2 Replies Latest reply on Jun 6, 2013 10:07 AM by nickr523

    dgemm giving different results depending on the machine it is run on.


      We are seeing different results from dgemm depending on which machine we run on.  We see these differences when we run with an AMD 6344 processor versus any machine that does not support AVX, FMA3, and FMA4.  I am running with ACML 5.3.1.  I have tried gfortran64 and gfortran64_fma4 library and both libraries produced the same results on a given machine.  I get consistent answer when running on a variety of Intel and AMD machines that do not support AVX, FMA3, and FMA4.  It is only the AMD 6344 that produces different answers.  This is the only processor I have access to that supports AVX, FMA3, and FMA4.


      Is this a bug?  Is there a setting we can use to get the AMD 6344 to produce the same answers as the other machines?





        • Re: dgemm giving different results depending on the machine it is run on.

          The ACML code when run on the 6344 will use FMA4 instructions and can produce different results than when the SSE code that will run on the Phenom.   This is because rounding is slightly different for FMA instructions.

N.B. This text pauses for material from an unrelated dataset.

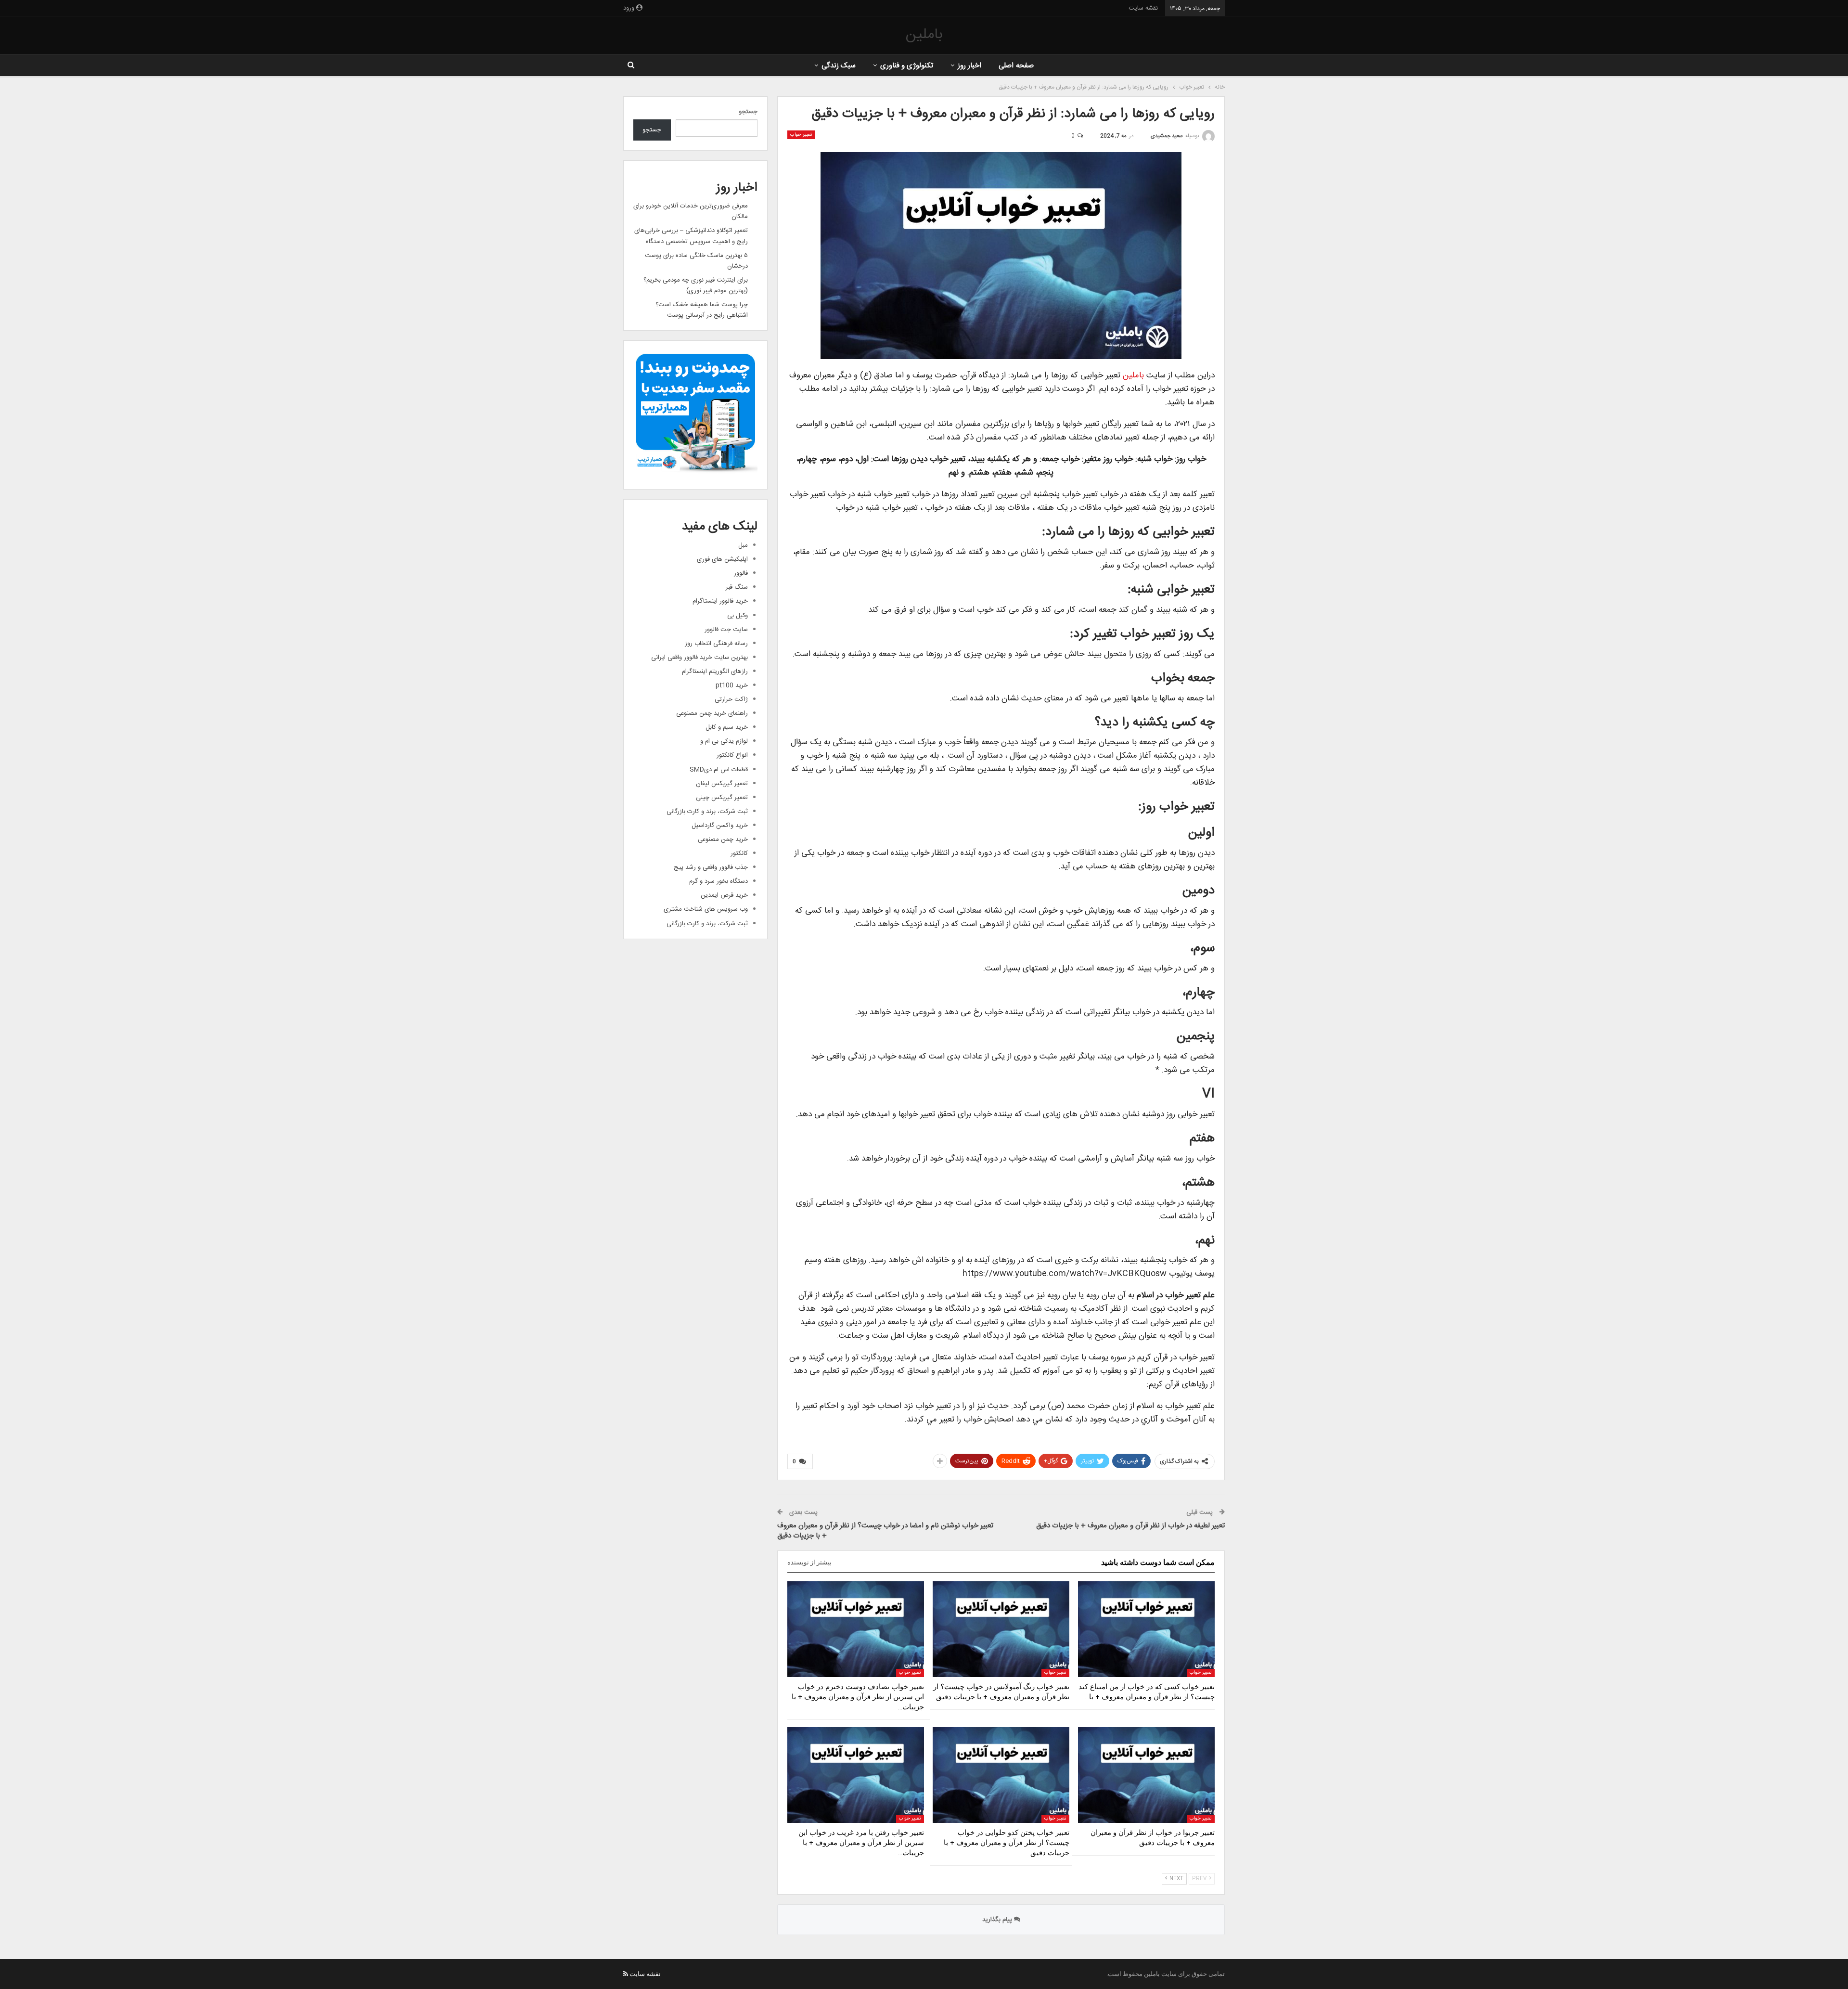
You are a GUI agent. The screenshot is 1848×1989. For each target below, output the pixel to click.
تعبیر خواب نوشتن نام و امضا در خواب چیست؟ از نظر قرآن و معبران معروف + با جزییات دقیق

          It is possible to have ACML use SSE instructions on the 6344, "export ACML_FMA=0" will do this.

          The problem is that SSE can only acheive half the floating point performance of the 6344 PileDriver floating point unit.  It requires FMA instructions to access the full performance.

          As noted in the other post, there does seem to be a problem with alignment that causes incorrect results, and we'll work on finding a solution to that issue.

            • Re: dgemm giving different results depending on the machine it is run on.

              I have confirmed that running our tool with ACML 5.3.1 and with ACML_FMA set to 0 produce the same results on a "AMD Phenom(tm) II X6 1090T Processor", "AMD A4-3300 APU with Radeon(tm) HD Graphics" and a "AMD Opteron(tm) Processor 6344".  However, I am still seeing differences because of dgemm (although a lot fewer) compared to an older "Intel Xeon E5410".  I am also getting a third set of answers with a " Dual-Core AMD Opteron(tm) Processor 8220 SE" and "Dual Core AMD Opteron(tm) Processor 875".  I have not confirmed yet that these last differences is because of dgemm or something else.


              Our problem is we have all these above mentioned machines in our server farm and when we run our regression tests the jobs will go to most lightly loaded machines.  Getting different answers can cause tests to fail.  The differences I am seeing are small differences and look like they could be rounding differences but these differences can get multiplied and cause some threshold in our tool to trip differently and take a different path.


              We have been running with ACML version 3.0.0 since 2005.  This version gives the same answers on all the machines.  For many reasons we would like to update to the latest ACML.  But getting different answers on different machines is a problem for our testing and potentially for our customers.  Do you see a way around this?  Will fixing the memory alignment issue mentioned in my other post resolve these differences?